§ Your assignment: When the line containing "Screen dimensions: 980x246" is found in the data below, copy it and each line after it through the line containing "Given: Tap the green secure lock icon", exactly and with no others.

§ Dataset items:
* * *
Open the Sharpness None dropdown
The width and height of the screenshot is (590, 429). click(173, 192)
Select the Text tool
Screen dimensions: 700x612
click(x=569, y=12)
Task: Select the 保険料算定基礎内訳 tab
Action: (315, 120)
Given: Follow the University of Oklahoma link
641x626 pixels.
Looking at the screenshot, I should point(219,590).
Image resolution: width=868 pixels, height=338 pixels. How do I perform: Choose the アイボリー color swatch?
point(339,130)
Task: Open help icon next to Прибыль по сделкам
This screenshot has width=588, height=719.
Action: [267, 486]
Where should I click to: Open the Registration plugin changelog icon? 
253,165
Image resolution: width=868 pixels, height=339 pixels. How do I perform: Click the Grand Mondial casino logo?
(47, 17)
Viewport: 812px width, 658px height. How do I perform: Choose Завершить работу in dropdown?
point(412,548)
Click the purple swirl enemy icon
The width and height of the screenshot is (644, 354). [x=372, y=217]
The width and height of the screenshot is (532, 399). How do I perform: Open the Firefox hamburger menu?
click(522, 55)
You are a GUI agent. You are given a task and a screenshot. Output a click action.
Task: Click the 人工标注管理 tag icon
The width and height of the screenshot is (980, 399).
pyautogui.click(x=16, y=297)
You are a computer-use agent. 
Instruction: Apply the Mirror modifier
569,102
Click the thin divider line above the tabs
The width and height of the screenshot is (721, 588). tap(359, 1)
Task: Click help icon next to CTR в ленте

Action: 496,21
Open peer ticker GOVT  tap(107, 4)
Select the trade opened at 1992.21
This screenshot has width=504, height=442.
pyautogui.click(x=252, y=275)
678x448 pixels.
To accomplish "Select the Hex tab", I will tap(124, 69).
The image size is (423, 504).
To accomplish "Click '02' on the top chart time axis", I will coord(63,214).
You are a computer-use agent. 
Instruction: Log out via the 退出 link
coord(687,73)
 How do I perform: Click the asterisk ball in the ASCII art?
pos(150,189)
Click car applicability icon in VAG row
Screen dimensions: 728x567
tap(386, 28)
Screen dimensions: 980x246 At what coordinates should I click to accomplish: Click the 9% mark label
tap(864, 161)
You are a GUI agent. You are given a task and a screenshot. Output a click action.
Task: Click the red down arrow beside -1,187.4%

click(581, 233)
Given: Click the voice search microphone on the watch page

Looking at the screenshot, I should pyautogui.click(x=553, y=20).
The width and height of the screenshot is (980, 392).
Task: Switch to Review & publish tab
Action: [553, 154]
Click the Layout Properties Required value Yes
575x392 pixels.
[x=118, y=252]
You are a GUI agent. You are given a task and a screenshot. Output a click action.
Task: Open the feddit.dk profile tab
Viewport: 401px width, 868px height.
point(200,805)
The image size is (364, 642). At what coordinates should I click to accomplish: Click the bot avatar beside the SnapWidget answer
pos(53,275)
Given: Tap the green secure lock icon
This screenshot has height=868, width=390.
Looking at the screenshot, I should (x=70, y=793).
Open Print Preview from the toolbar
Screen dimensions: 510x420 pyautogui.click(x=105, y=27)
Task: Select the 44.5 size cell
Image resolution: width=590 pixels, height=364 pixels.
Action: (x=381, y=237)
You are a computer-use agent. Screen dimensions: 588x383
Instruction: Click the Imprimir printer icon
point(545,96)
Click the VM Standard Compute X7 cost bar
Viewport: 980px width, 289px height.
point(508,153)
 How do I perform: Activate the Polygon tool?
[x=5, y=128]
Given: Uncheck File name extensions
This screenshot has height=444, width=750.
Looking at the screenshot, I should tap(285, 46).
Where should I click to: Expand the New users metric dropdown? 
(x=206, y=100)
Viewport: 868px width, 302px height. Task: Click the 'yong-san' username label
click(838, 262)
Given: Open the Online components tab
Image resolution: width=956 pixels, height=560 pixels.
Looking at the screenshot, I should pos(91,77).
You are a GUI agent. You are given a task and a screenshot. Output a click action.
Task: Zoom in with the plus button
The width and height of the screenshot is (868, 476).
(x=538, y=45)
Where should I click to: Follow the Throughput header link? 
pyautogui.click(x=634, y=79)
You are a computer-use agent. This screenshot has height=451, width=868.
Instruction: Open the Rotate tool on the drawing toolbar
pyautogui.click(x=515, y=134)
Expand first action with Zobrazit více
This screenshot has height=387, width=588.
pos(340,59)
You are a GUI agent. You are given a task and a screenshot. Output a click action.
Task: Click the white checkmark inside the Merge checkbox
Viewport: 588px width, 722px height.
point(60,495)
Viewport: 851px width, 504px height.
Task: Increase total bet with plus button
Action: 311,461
* * *
§ Written response:
Screen dimensions: 980x246 At what coordinates should I click to accomplish: Click the 9% mark label
tap(864, 161)
You are a GUI agent. You are given a task and a screenshot. Output a click action.
Task: Click the red down arrow beside -1,187.4%

click(581, 233)
Given: Click the voice search microphone on the watch page

Looking at the screenshot, I should pyautogui.click(x=553, y=20).
The width and height of the screenshot is (980, 392).
Task: Switch to Review & publish tab
Action: [553, 154]
Click the Layout Properties Required value Yes
575x392 pixels.
[x=118, y=252]
You are a GUI agent. You are given a task and a screenshot. Output a click action.
Task: Open the feddit.dk profile tab
Viewport: 401px width, 868px height.
point(200,805)
The image size is (364, 642). At what coordinates should I click to accomplish: Click the bot avatar beside the SnapWidget answer
pos(53,275)
Given: Tap the green secure lock icon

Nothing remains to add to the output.